Q1. Please select the image that reflects the shape of both the input and styled faces.
Q2. Please select the image that is most similar to the styled face in terms of textural aspects.
Q3. Please select the image that reflects both the shape of the input and styled faces and is most similar to the styled face in terms of textural aspects.

From the scores of the user study, where 50 participants participated, we can conclude that our scheme outperforms the comparative studies to a great degree. For the three questions, our results show higher scores than those from the compared studies. The results of the user study are presented in Table 3. Among the questions, the answers from Q1, which asks about the resemblance of the shape, shows the lowest score compared to other questions. We can assess that the results from [14] resemble both input and styled faces. However, our scheme shows better scores than Kim et al.’s work [14] since we can resolve the artifacts observed in the results from [14]. Our scheme that employs explicit facial features, which allows scale-independent shape control, can resolve the unwanted artifacts between the faces whose scales are significantly different.

8.3. Ablation Study

As explained in Section 5, we propose a method for generating facial landmarks using an energy optimization technique, where energy is defined as the sum of internal and external energies. The external energy is utilized to control explicit facial features, while the internal energy is used to maintain the smoothness of facial component shapes. We defined the internal energy for each facial component separately. Figure 14 illustrates the comparison between considering internal energy for all facial components and removing the internal energy for each component separately. The results generated by removing the internal energy show that, in most cases, the transformed landmarks are not evenly distributed or smooth. Furthermore, the shape of the landmark is not maintained. For instance, removing the internal energy for the nose resulted in some landmark points overlapping.

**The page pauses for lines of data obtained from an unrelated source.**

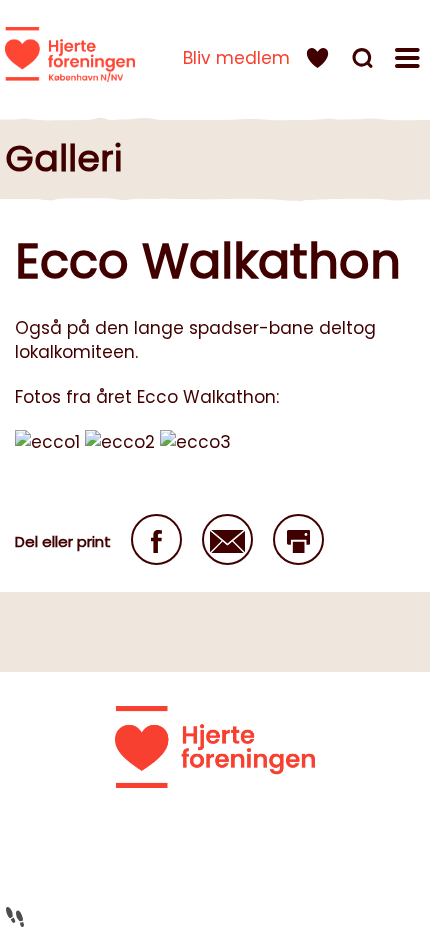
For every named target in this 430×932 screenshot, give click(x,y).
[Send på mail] (227, 539)
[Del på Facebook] (156, 539)
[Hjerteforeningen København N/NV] (70, 54)
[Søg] (365, 61)
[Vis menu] (410, 61)
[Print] (298, 539)
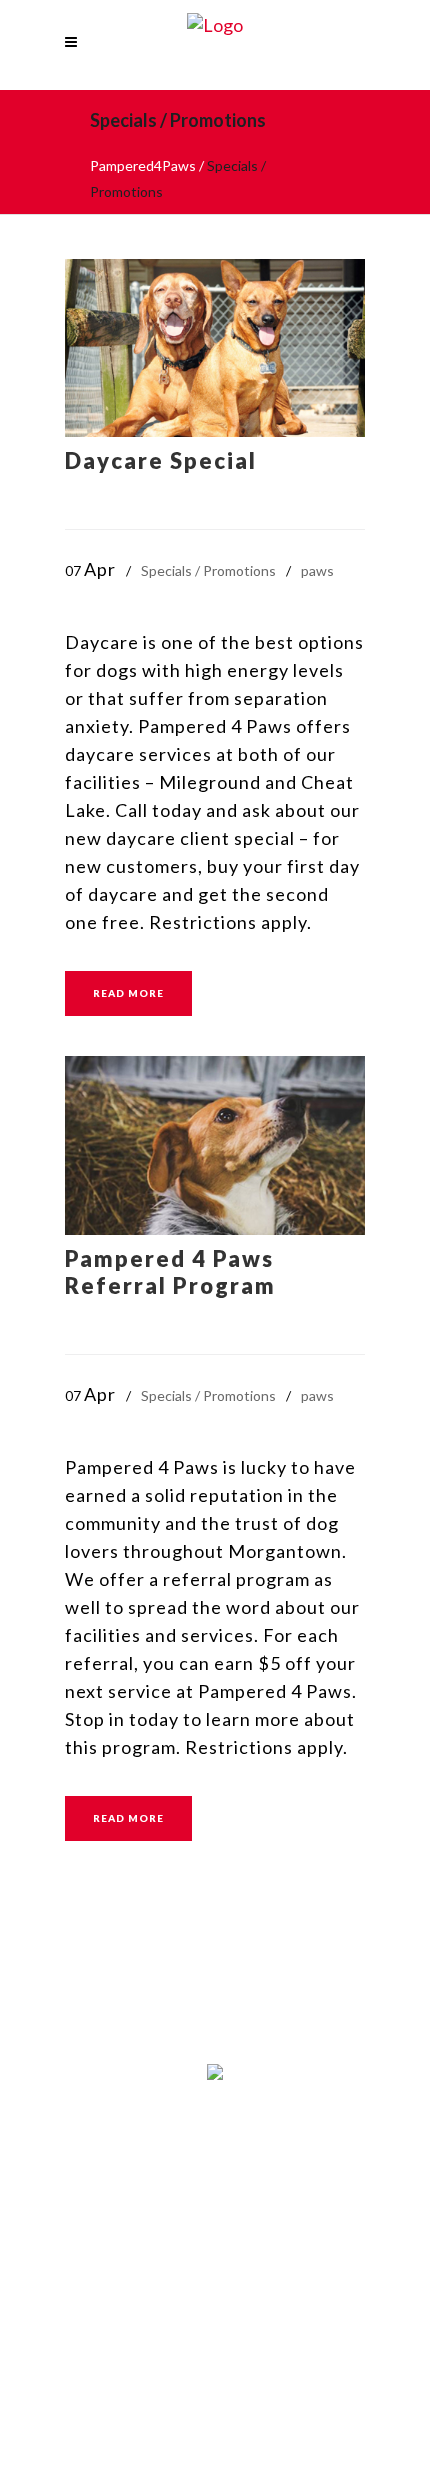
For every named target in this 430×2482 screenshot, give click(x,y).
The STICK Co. (297, 2245)
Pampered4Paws (143, 165)
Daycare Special (161, 460)
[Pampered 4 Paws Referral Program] (215, 1145)
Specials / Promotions (208, 570)
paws (317, 570)
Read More (128, 993)
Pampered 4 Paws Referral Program (170, 1272)
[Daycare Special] (215, 348)
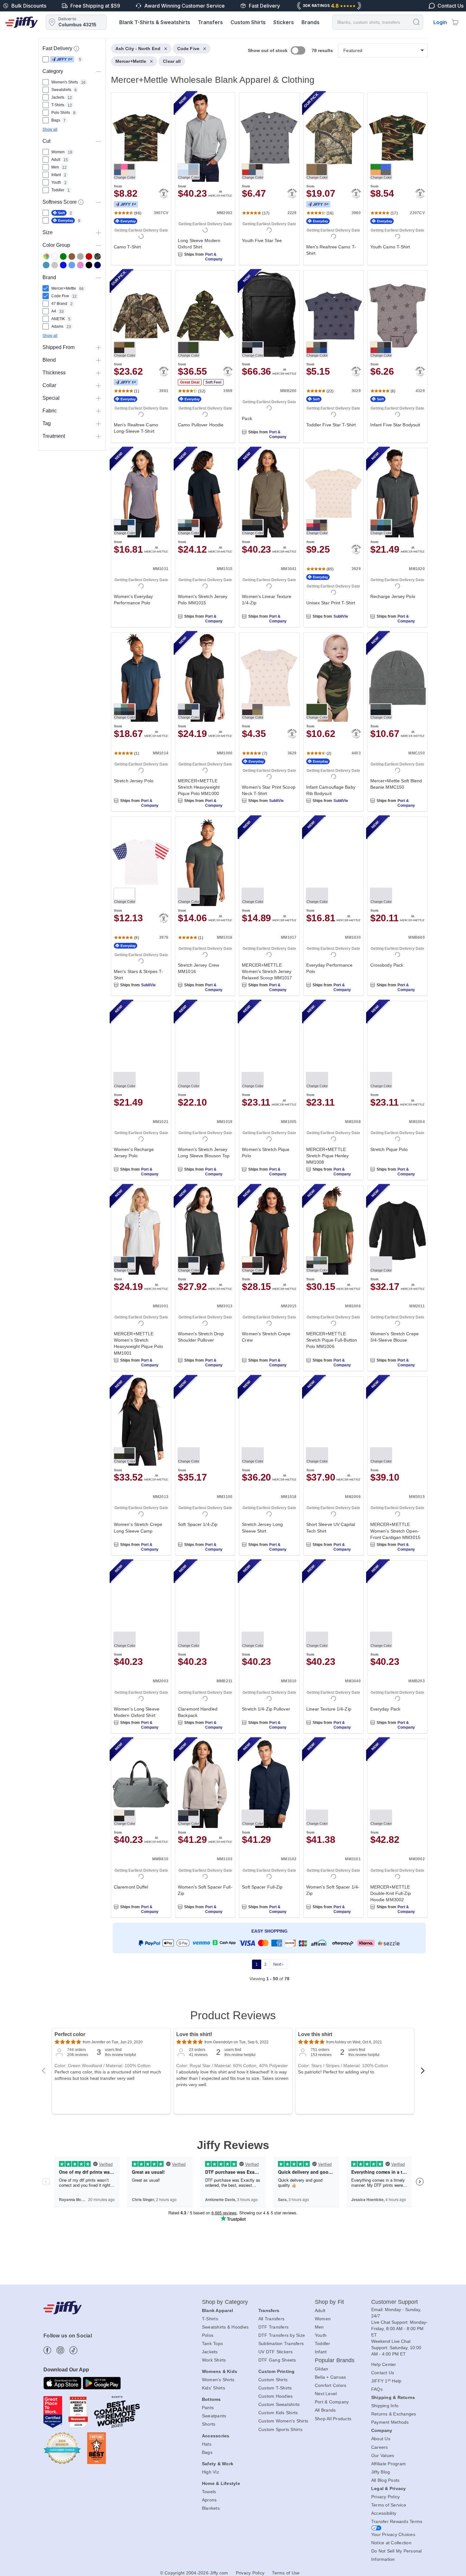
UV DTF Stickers (275, 2351)
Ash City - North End (137, 48)
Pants (208, 2407)
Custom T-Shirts (275, 2387)
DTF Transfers (273, 2327)
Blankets (211, 2508)
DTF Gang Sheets (277, 2359)
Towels (209, 2491)
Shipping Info (384, 2405)
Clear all (172, 61)
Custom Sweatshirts (279, 2404)
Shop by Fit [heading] (329, 2302)
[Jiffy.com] (21, 22)
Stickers (283, 22)
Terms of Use (286, 2572)
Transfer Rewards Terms (397, 2521)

As explained in Section 6, we propose a method for transforming facial shape using component-wise warping where different energy functions are defined for each facial component. In contrast, other landmark-based face transformation methods, such as [14], optimize an identical equation for 68 landmarks. Figure 14 compares the optimization results of these methods applied at a fixed number of iterations. The circular points represent the input facial landmarks, while the square points represent the target landmarks, and the asterisks represent the optimized points. The conventional methods show limitations when optimizing the landmarks for the face components with greater differences, such as face shape or eyes, due to the landmarks for the components with smaller differences. In contrast, our component-wise optimization method optimizes each component independently, which leads to the effective optimization of all landmarks.

8.4. Applications

In very recent years, image generation technology based on the diffusion model has come to support various control methods. By applying the input face image to a diffusion model [36] in order to generate various results, the images in the first row of Figure 15 are produced. The faces in this row shows faces of various identities while maintaining the features of the input face image. In the diffusion model [36], a text guide called a prompt was used to generate a face whose features reflect the prompt. The images generated with the attributes such as “small lips”, “big eyes”, and “sharp face shape” are presented in the second row of Figure 15. These prompts are given to the model with the input face used in the first row. Furthermore, we synthesized a face with the above attributes and applied the face as an input to the diffusion model; the resulting images are presented in the third row of Figure 15. When comparing the results in the second and third rows, the sharp face shape attribute is not reflected in the second row’s results, and unwanted deformations occur in features such as the eyebrows or pupils. Therefore, stable and precise shape control is most effectively achieved when the user employs an input image that has been deformed into the desired shape, as shown in this study. This comparison demonstrates that our scheme can be extended to facial generation research that requires explainable deformation.

8.5. Limitations

Our method has three limitations related to the use of landmark-based features and optimization algorithm. Firstly, faces with extreme poses are not feasible for our framework since our framework relies on stable and reliable facial landmark extraction. Extracting reliable landmarks from highly rotated faces is challenging, which results in a limitation in extracting and matching explicit facial features for such faces. A similar limitation is observed for applying styles of a styled face whose components are not visible. Figure 16 reveals this limitation. For the styled faces whose foreheads are obscured by their hair, the produced character’s forehead shows unexpected artifacts. Secondly, accessories such as glasses and skin color cannot be detected by landmarks, so additional modules are needed to reflect them in the results. Thirdly, using an optimization-based approach for a single example style makes it difficult to produce real-time results. To achieve a higher response time for real-time applications, our character generation method needs to be improved.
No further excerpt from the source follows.